Creative, on the other hand, is a mode with most of those image enhancing features turned on. The default settings have the Lamp on one of its auto dimming modes, the dynamic iris is on, as are the other dynamic features. Thus, Creative Cinema, is Pure Cinema plus everything fancy Sanyo could throw out the image to improve it. The manual iris is opened more than in Pure, using a -20 setting, which adds brightness.
Because the Auto lamp modes on the Sanyo projector are both dimmer than a setting of full lamp, and because the Dynamic iris modes are dimmer than Fixed iris, this tends to bring about dramatically varying differences in brightness depending on those settings.

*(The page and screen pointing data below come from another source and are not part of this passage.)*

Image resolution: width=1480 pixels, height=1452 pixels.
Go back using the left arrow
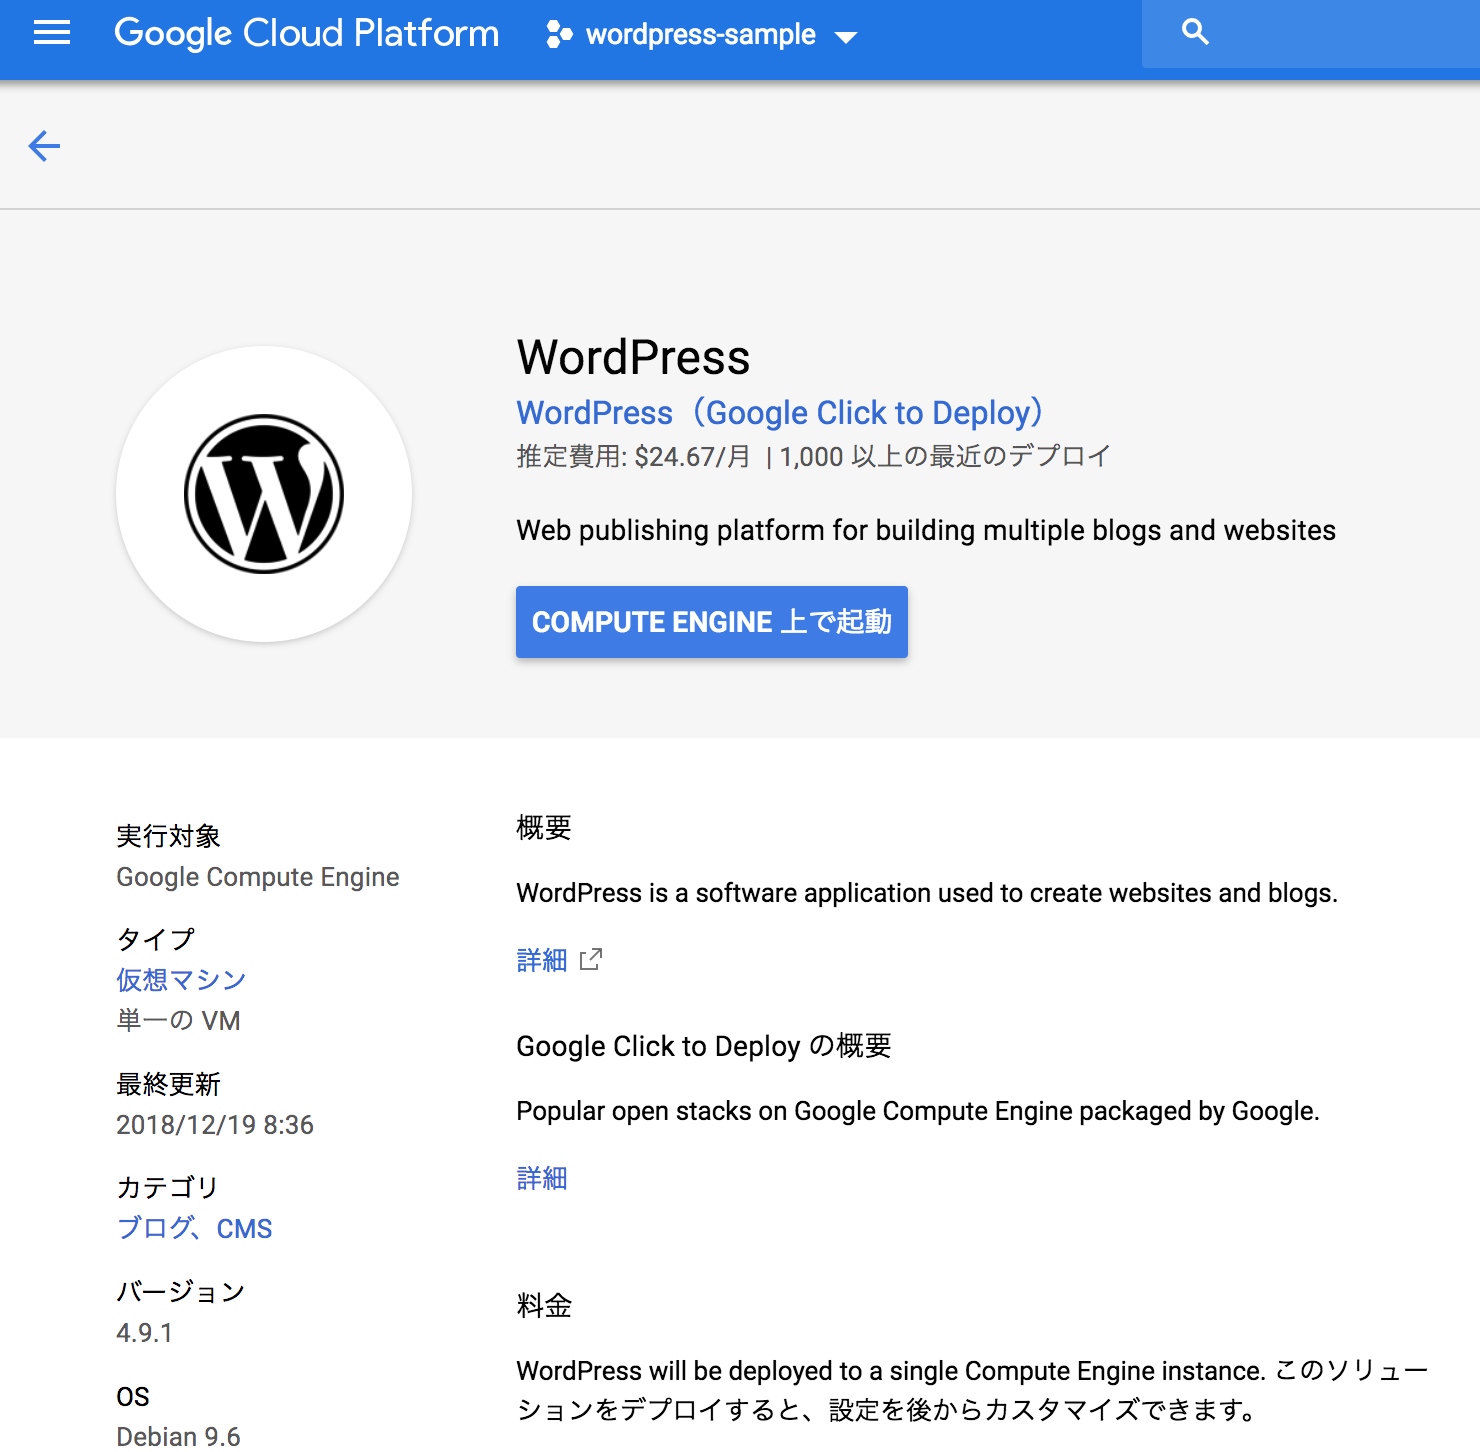tap(44, 146)
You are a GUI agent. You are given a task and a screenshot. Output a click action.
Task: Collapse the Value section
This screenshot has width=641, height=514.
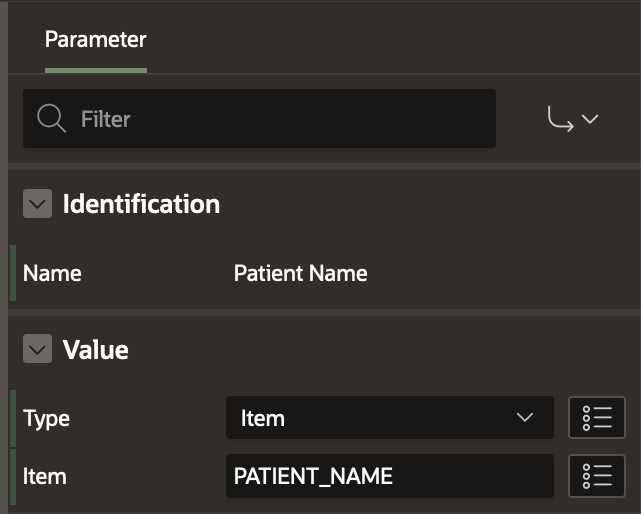[37, 350]
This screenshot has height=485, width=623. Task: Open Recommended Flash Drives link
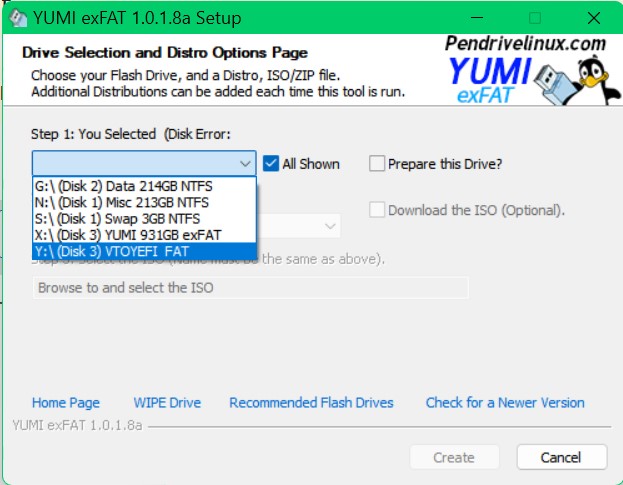[311, 403]
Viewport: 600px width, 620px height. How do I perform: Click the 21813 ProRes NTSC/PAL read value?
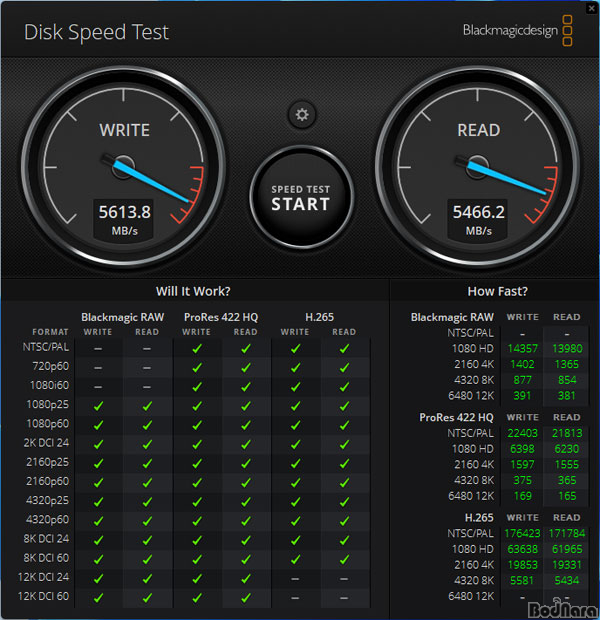pos(567,433)
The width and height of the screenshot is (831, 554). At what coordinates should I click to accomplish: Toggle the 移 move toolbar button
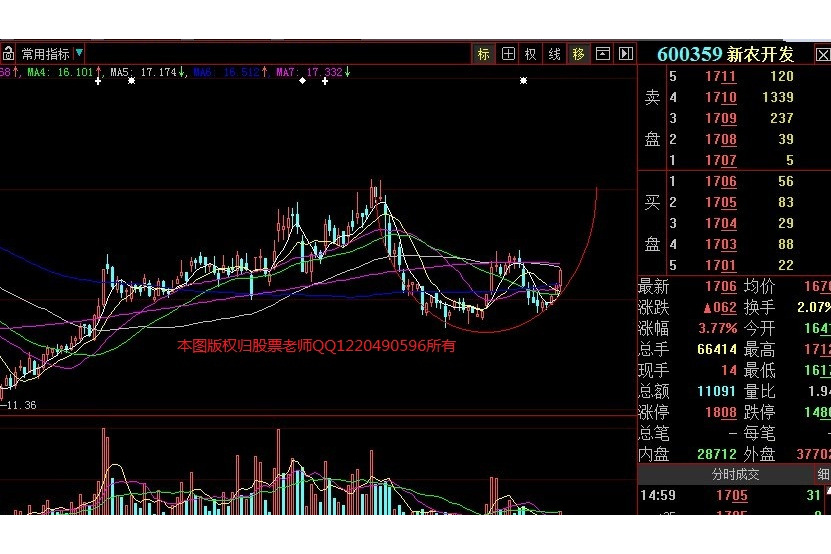578,54

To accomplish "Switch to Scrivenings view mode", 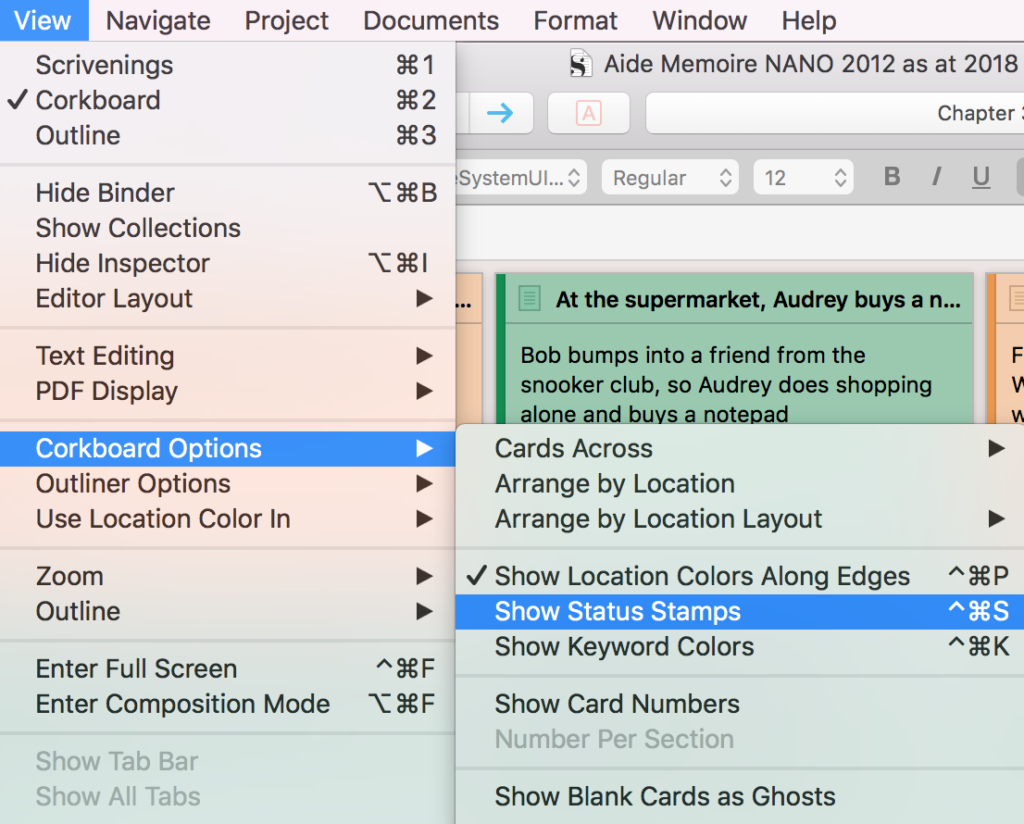I will (x=104, y=65).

We had to pay more attention to what makes sense, then simply concentrating on default settings.
Sanyo PLV-Z4000 Dynamic mode: Here's a case, in my opinion, where Sanyo wasn't logical, in setting up its defaults. I believe for most projector users, Dynamic mode (or whatever other names other manufacturers use), is expected to be the brightest mode, one that compromises maximum image quality (including color accuracy, etc.), in exchange for the maximum lumens to cut through ambient light.
I don't expect users to watch movies in Dynamic mode. On the other hand, it's great for Sports, and educational content (Discovery HD, Natl. Geographic channel, Science HD, History Channel HD, etc.), when the room is not fully darkened.
Here is the issue. You neither need nor want, a dynamic iris working for the majority of such content, with ambient light present, but Sanyo chose to have both Auto Lamp dimming and Dynamic Iris working in their default settings. If you don't have an ambient light issue, you don't need anywhere near the lumens that Dynamic offers, so one of the less bright, better image quality modes makes more sense.
In this case, the difference between having those extra "special features" operating or not, takes a rather dramatic toll on brightness.
With our preferred settings for Dynamic mode, Dynamic measures 873 lumens, not the 461 using Sanyo's defaults. That's about an 80% increase!